Und dann im dritten Teil der Höhepunkt: Ein anstößiger Jesus, der seine eigene Mutter und Familie provoziert und brüskiert. „Wer sind denn meine Mutter und meine Brüder?“ Nichts von einem braven Buben und treuem Familienmitglied bleibt hier übrig. Nichts von einem Jesus mit sanftem Herzen.

Dieser verrückte, schlagfertige und anstößige Jesus ist im Vergleich zum lieben, friedlichen und geduldigen Jesus immer zu kurz gekommen. Ja, viele meinen bis heute, ihn so zu sehen ist fast gotteslästerlich.

Aber vielleicht wäre unser Christentum heute im guten Sinn verrückter und mutiger und würde von machen bürgerlichen Mentalitäten abrücken und für überraschende Positionen in unserer Gesellschaft sorgen, würden wir den verrückten Jesus ernster nehmen.

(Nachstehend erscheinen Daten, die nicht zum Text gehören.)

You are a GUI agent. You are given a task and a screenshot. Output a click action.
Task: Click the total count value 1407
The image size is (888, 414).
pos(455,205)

Vielleicht wären wir als Christen schlagfertiger und mutiger, die nicht bei jeder Kritik den Kopf einziehen und stattdessen sich der Diskussion stellen und mit Argumenten manche oberflächliche Kritik an Glaube und Kirche entlarven, würden wir den schlagfertigen Jesus nicht verstecken.

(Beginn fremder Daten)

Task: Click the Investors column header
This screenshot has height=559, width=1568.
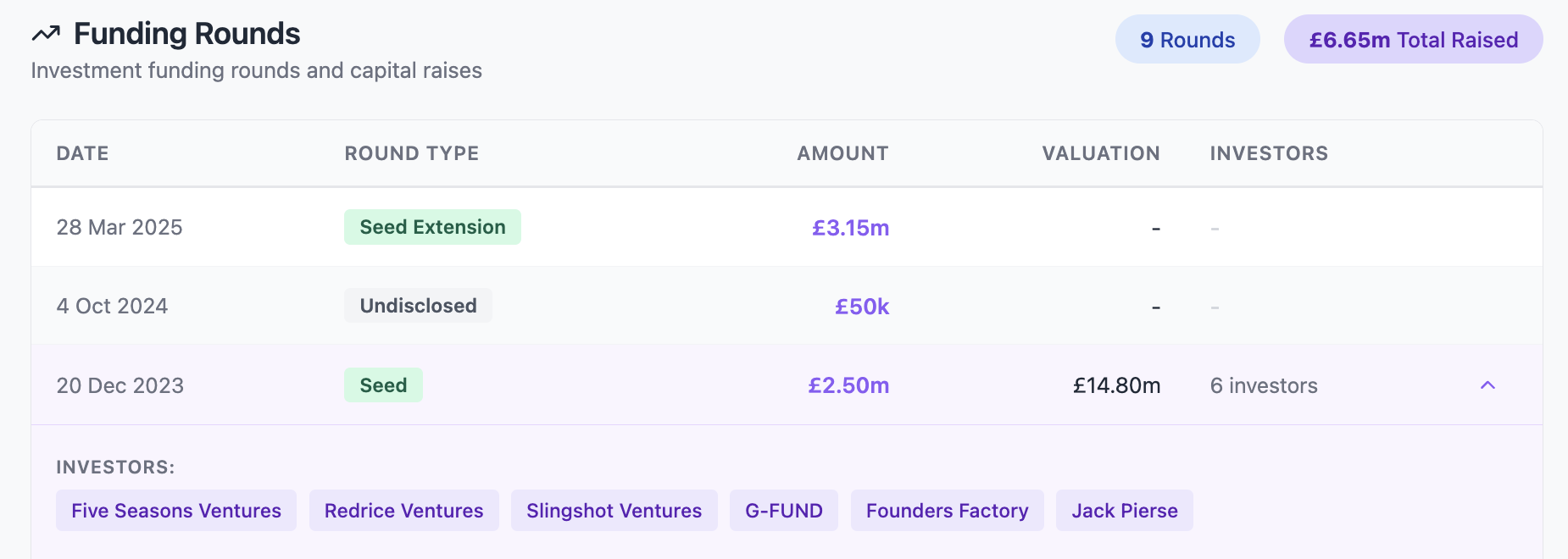Action: click(1269, 153)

Vielleicht hätten wir mehr anstößige Christen, die andere zum Nachdenken anstoßen, die auch bereit sind anzuecken und nicht den Weg des geringsten Widerstands gehen, wenn uns der anstößige Jesus nicht selbst suspekt wäre?

Der verrückte, der schlagfertige und der anstößige Jesus des heutigen Evangeliums könnte uns vor einem langweiligen, unmündigen und phantasielosen Christsein bewahren.